AlphaMapleSAT: An MCTS-based Cube-and-Conquer SAT Solver for Hard
Combinatorial Problems
- URL: http://arxiv.org/abs/2401.13770v1
- Date: Wed, 24 Jan 2024 19:37:10 GMT
- Title: AlphaMapleSAT: An MCTS-based Cube-and-Conquer SAT Solver for Hard
Combinatorial Problems
- Authors: Piyush Jha, Zhengyu Li, Zhengyang Lu, Curtis Bright, Vijay Ganesh
- Abstract summary: This paper introduces AlphaMapleSAT, a novel Monte Carlo Tree Search (MCTS) based Cube-and-Conquer (CnC) SAT solving method.
By contrast, our key innovation is a deductively-driven MCTS-based lookahead cubing technique, that performs a deeper search to find effective cubes.
- Score: 13.450216199781671
- License: http://creativecommons.org/licenses/by/4.0/
- Abstract: This paper introduces AlphaMapleSAT, a novel Monte Carlo Tree Search (MCTS)
based Cube-and-Conquer (CnC) SAT solving method aimed at efficiently solving
challenging combinatorial problems.

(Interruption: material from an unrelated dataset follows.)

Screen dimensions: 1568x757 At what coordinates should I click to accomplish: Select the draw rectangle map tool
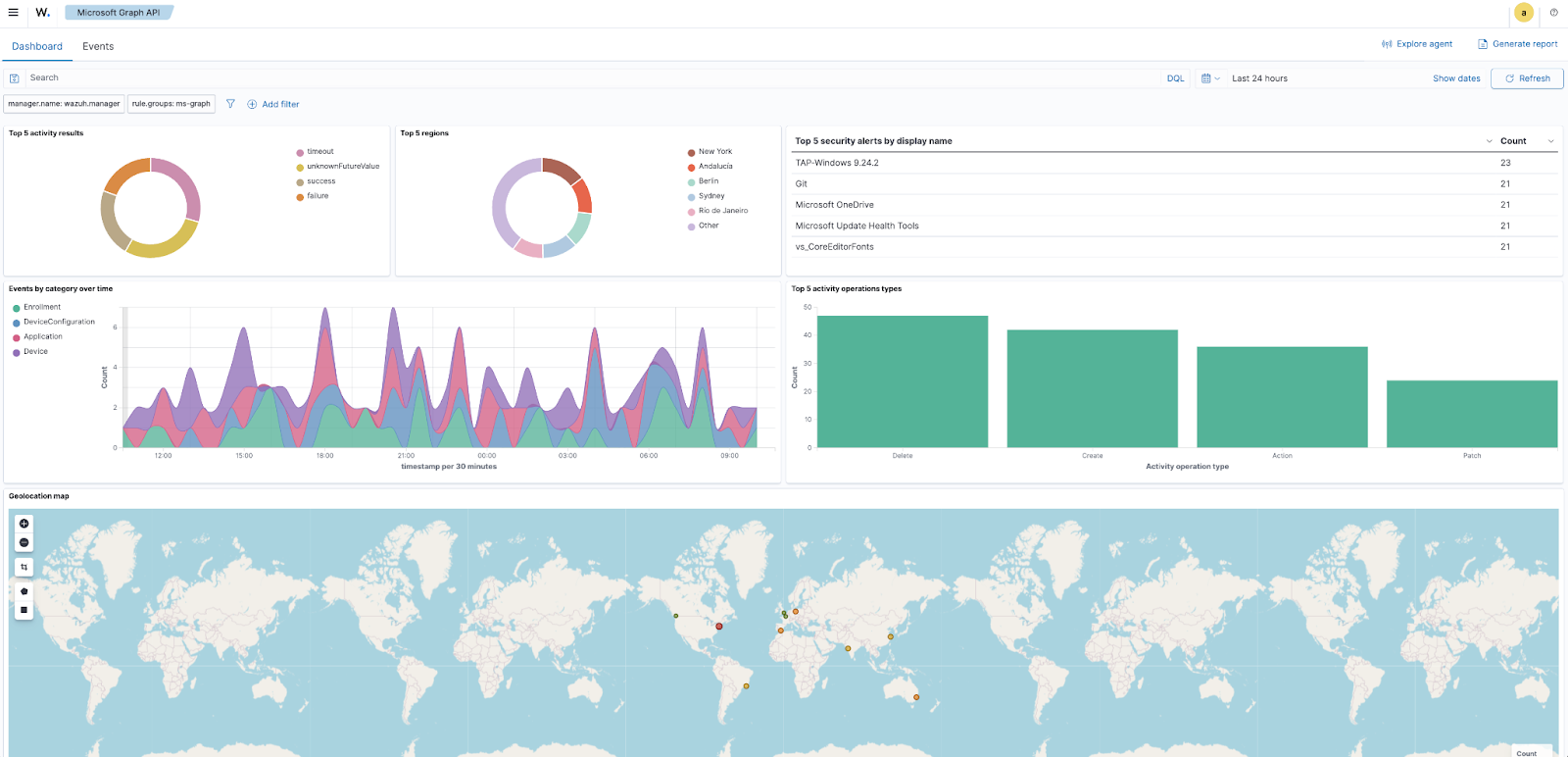coord(24,610)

Despite the tremendous success of CnC
solvers in solving a variety of hard combinatorial problems, the lookahead
cubing techniques at the heart of CnC have not evolved much for many years.
Part of the reason is the sheer difficulty of coming up with new cubing
techniques that are both low-cost and effective in partitioning input formulas
into sub-formulas, such that the overall runtime is minimized.
Lookahead cubing techniques used by current state-of-the-art CnC solvers,
such as March, keep their cubing costs low by constraining the search for the
optimal splitting variables. By contrast, our key innovation is a
deductively-driven MCTS-based lookahead cubing technique, that performs a
deeper heuristic search to find effective cubes, while keeping the cubing cost
low. We perform an extensive comparison of AlphaMapleSAT against the March CnC
solver on challenging combinatorial problems such as the minimum Kochen-Specker
and Ramsey problems. We also perform ablation studies to verify the efficacy of
the MCTS heuristic search for the cubing problem. Results show up to 2.3x
speedup in parallel (and up to 27x in sequential) elapsed real time.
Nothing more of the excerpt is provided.